### Exercise:
The answer must be the full listing, reproduced without any change.

### Provided material:
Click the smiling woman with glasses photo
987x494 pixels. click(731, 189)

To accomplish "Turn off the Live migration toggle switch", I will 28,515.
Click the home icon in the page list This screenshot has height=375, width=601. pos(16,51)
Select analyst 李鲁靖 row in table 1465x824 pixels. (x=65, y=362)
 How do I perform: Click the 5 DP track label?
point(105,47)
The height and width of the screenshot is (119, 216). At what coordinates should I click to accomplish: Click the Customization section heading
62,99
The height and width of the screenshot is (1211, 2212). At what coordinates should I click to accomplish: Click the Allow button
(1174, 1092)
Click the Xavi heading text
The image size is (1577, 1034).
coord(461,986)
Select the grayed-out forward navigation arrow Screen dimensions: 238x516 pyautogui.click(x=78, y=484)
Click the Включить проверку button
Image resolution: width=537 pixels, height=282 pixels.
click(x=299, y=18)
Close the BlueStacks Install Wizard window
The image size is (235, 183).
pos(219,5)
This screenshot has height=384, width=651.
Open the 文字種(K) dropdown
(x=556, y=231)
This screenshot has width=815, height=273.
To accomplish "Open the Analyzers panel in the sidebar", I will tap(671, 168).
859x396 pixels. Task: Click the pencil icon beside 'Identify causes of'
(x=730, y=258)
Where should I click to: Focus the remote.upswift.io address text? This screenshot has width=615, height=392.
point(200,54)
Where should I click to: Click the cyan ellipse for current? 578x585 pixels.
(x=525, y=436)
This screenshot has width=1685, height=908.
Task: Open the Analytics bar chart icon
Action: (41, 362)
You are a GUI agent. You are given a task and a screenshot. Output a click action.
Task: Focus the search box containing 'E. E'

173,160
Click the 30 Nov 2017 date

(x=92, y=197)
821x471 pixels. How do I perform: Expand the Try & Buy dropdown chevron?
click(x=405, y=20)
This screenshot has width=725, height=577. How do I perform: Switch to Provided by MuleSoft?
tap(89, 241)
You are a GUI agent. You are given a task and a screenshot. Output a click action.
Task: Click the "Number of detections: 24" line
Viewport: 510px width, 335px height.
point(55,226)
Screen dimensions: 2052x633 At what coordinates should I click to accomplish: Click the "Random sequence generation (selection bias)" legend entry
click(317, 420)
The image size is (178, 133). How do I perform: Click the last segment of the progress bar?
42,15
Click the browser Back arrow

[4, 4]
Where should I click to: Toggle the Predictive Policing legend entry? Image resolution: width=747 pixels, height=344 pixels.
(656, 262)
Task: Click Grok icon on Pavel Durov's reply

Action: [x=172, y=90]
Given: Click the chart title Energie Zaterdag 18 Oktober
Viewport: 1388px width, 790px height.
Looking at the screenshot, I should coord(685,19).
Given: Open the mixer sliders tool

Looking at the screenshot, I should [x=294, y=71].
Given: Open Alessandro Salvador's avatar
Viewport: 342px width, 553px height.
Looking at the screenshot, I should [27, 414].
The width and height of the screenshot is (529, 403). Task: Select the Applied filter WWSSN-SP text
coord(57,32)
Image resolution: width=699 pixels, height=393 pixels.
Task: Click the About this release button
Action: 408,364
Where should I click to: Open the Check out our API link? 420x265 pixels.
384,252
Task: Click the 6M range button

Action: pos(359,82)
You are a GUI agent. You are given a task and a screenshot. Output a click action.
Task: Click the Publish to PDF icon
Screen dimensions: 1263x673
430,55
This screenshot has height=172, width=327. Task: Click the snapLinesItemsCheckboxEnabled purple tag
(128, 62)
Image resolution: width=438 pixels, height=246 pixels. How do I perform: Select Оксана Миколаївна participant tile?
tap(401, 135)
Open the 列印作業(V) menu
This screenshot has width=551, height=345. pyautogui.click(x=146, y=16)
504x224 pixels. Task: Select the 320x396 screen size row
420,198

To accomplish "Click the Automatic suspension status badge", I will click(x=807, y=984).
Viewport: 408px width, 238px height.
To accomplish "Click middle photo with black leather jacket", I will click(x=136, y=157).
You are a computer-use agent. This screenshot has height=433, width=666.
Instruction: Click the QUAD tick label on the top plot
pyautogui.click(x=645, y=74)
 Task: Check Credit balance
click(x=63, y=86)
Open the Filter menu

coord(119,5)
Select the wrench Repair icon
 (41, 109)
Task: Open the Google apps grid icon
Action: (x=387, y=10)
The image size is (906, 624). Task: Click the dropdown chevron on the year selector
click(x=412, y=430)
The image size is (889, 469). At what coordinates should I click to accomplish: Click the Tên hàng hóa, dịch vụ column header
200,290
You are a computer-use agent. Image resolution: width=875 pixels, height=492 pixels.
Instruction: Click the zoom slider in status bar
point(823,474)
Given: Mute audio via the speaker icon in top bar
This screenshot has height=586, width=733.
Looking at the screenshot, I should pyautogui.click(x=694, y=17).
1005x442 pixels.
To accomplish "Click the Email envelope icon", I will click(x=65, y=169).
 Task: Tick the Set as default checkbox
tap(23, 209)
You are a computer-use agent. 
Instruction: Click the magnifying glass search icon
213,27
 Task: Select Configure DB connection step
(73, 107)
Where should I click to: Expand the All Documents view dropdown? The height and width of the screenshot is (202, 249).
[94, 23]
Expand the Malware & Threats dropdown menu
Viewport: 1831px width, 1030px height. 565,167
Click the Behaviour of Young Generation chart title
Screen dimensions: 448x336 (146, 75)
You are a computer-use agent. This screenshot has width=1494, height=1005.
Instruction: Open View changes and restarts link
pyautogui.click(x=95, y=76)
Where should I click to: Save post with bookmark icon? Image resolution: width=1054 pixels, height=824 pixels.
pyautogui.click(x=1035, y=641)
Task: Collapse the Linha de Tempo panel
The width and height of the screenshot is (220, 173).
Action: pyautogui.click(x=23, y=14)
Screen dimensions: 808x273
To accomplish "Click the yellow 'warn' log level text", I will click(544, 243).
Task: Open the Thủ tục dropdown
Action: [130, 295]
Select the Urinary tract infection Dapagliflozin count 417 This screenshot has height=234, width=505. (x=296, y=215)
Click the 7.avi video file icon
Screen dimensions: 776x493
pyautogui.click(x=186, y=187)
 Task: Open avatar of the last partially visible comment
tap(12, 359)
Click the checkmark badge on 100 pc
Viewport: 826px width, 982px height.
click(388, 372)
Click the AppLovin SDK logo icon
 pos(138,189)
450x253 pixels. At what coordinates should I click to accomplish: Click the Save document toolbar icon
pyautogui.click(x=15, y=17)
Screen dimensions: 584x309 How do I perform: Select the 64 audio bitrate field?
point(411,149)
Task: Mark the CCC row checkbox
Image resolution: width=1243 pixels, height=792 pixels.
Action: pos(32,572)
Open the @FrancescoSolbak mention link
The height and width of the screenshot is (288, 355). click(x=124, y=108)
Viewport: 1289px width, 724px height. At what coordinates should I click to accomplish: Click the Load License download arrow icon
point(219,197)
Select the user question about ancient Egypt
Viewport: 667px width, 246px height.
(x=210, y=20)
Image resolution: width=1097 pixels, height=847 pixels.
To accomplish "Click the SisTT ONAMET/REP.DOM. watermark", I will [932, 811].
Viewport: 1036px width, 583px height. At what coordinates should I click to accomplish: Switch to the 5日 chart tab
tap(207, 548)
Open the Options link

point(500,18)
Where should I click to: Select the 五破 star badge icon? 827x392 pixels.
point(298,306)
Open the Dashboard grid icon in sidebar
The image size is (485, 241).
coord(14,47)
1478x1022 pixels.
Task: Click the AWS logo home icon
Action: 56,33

### Your response:
Click the smiling woman with glasses photo
987x494 pixels. click(731, 189)

To accomplish "Turn off the Live migration toggle switch", I will 28,515.
Click the home icon in the page list This screenshot has height=375, width=601. pos(16,51)
Select analyst 李鲁靖 row in table 1465x824 pixels. (x=65, y=362)
 How do I perform: Click the 5 DP track label?
point(105,47)
The height and width of the screenshot is (119, 216). At what coordinates should I click to accomplish: Click the Customization section heading
62,99
The height and width of the screenshot is (1211, 2212). At what coordinates should I click to accomplish: Click the Allow button
(1174, 1092)
Click the Xavi heading text
The image size is (1577, 1034).
coord(461,986)
Select the grayed-out forward navigation arrow Screen dimensions: 238x516 pyautogui.click(x=78, y=484)
Click the Включить проверку button
Image resolution: width=537 pixels, height=282 pixels.
click(x=299, y=18)
Close the BlueStacks Install Wizard window
The image size is (235, 183).
pos(219,5)
This screenshot has height=384, width=651.
Open the 文字種(K) dropdown
(x=556, y=231)
This screenshot has width=815, height=273.
To accomplish "Open the Analyzers panel in the sidebar", I will tap(671, 168).
859x396 pixels. Task: Click the pencil icon beside 'Identify causes of'
(x=730, y=258)
Where should I click to: Focus the remote.upswift.io address text? This screenshot has width=615, height=392.
point(200,54)
Where should I click to: Click the cyan ellipse for current? 578x585 pixels.
(x=525, y=436)
This screenshot has width=1685, height=908.
Task: Open the Analytics bar chart icon
Action: (41, 362)
You are a GUI agent. You are given a task and a screenshot. Output a click action.
Task: Focus the search box containing 'E. E'

173,160
Click the 30 Nov 2017 date

(x=92, y=197)
821x471 pixels. How do I perform: Expand the Try & Buy dropdown chevron?
click(x=405, y=20)
This screenshot has width=725, height=577. How do I perform: Switch to Provided by MuleSoft?
tap(89, 241)
You are a GUI agent. You are given a task and a screenshot. Output a click action.
Task: Click the "Number of detections: 24" line
Viewport: 510px width, 335px height.
point(55,226)
Screen dimensions: 2052x633 At what coordinates should I click to accomplish: Click the "Random sequence generation (selection bias)" legend entry
click(317, 420)
The image size is (178, 133). How do I perform: Click the last segment of the progress bar?
42,15
Click the browser Back arrow

[4, 4]
Where should I click to: Toggle the Predictive Policing legend entry? Image resolution: width=747 pixels, height=344 pixels.
(656, 262)
Task: Click Grok icon on Pavel Durov's reply

Action: [x=172, y=90]
Given: Click the chart title Energie Zaterdag 18 Oktober
Viewport: 1388px width, 790px height.
Looking at the screenshot, I should coord(685,19).
Given: Open the mixer sliders tool

Looking at the screenshot, I should [x=294, y=71].
Given: Open Alessandro Salvador's avatar
Viewport: 342px width, 553px height.
Looking at the screenshot, I should [27, 414].
The width and height of the screenshot is (529, 403). Task: Select the Applied filter WWSSN-SP text
coord(57,32)
Image resolution: width=699 pixels, height=393 pixels.
Task: Click the About this release button
Action: 408,364
Where should I click to: Open the Check out our API link? 420x265 pixels.
384,252
Task: Click the 6M range button

Action: pos(359,82)
You are a GUI agent. You are given a task and a screenshot. Output a click action.
Task: Click the Publish to PDF icon
Screen dimensions: 1263x673
430,55
This screenshot has height=172, width=327. Task: Click the snapLinesItemsCheckboxEnabled purple tag
(128, 62)
Image resolution: width=438 pixels, height=246 pixels. How do I perform: Select Оксана Миколаївна participant tile?
tap(401, 135)
Open the 列印作業(V) menu
This screenshot has width=551, height=345. pyautogui.click(x=146, y=16)
504x224 pixels. Task: Select the 320x396 screen size row
420,198

To accomplish "Click the Automatic suspension status badge", I will click(x=807, y=984).
Viewport: 408px width, 238px height.
To accomplish "Click middle photo with black leather jacket", I will click(x=136, y=157).
You are a computer-use agent. This screenshot has height=433, width=666.
Instruction: Click the QUAD tick label on the top plot
pyautogui.click(x=645, y=74)
 Task: Check Credit balance
click(x=63, y=86)
Open the Filter menu

coord(119,5)
Select the wrench Repair icon
 (41, 109)
Task: Open the Google apps grid icon
Action: (x=387, y=10)
The image size is (906, 624). Task: Click the dropdown chevron on the year selector
click(x=412, y=430)
The image size is (889, 469). At what coordinates should I click to accomplish: Click the Tên hàng hóa, dịch vụ column header
200,290
You are a computer-use agent. Image resolution: width=875 pixels, height=492 pixels.
Instruction: Click the zoom slider in status bar
point(823,474)
Given: Mute audio via the speaker icon in top bar
This screenshot has height=586, width=733.
Looking at the screenshot, I should pyautogui.click(x=694, y=17).
1005x442 pixels.
To accomplish "Click the Email envelope icon", I will click(x=65, y=169).
 Task: Tick the Set as default checkbox
tap(23, 209)
You are a computer-use agent. 
Instruction: Click the magnifying glass search icon
213,27
 Task: Select Configure DB connection step
(73, 107)
Where should I click to: Expand the All Documents view dropdown? The height and width of the screenshot is (202, 249).
[94, 23]
Expand the Malware & Threats dropdown menu
Viewport: 1831px width, 1030px height. 565,167
Click the Behaviour of Young Generation chart title
Screen dimensions: 448x336 (146, 75)
You are a computer-use agent. This screenshot has width=1494, height=1005.
Instruction: Open View changes and restarts link
pyautogui.click(x=95, y=76)
Where should I click to: Save post with bookmark icon? Image resolution: width=1054 pixels, height=824 pixels.
pyautogui.click(x=1035, y=641)
Task: Collapse the Linha de Tempo panel
The width and height of the screenshot is (220, 173).
Action: pyautogui.click(x=23, y=14)
Screen dimensions: 808x273
To accomplish "Click the yellow 'warn' log level text", I will click(544, 243).
Task: Open the Thủ tục dropdown
Action: [130, 295]
Select the Urinary tract infection Dapagliflozin count 417 This screenshot has height=234, width=505. (x=296, y=215)
Click the 7.avi video file icon
Screen dimensions: 776x493
pyautogui.click(x=186, y=187)
 Task: Open avatar of the last partially visible comment
tap(12, 359)
Click the checkmark badge on 100 pc
Viewport: 826px width, 982px height.
click(388, 372)
Click the AppLovin SDK logo icon
 pos(138,189)
450x253 pixels. At what coordinates should I click to accomplish: Click the Save document toolbar icon
pyautogui.click(x=15, y=17)
Screen dimensions: 584x309 How do I perform: Select the 64 audio bitrate field?
point(411,149)
Task: Mark the CCC row checkbox
Image resolution: width=1243 pixels, height=792 pixels.
Action: pos(32,572)
Open the @FrancescoSolbak mention link
The height and width of the screenshot is (288, 355). click(x=124, y=108)
Viewport: 1289px width, 724px height. At what coordinates should I click to accomplish: Click the Load License download arrow icon
point(219,197)
Select the user question about ancient Egypt
Viewport: 667px width, 246px height.
(x=210, y=20)
Image resolution: width=1097 pixels, height=847 pixels.
To accomplish "Click the SisTT ONAMET/REP.DOM. watermark", I will [932, 811].
Viewport: 1036px width, 583px height. At what coordinates should I click to accomplish: Switch to the 5日 chart tab
tap(207, 548)
Open the Options link

point(500,18)
Where should I click to: Select the 五破 star badge icon? 827x392 pixels.
point(298,306)
Open the Dashboard grid icon in sidebar
The image size is (485, 241).
coord(14,47)
1478x1022 pixels.
Task: Click the AWS logo home icon
Action: 56,33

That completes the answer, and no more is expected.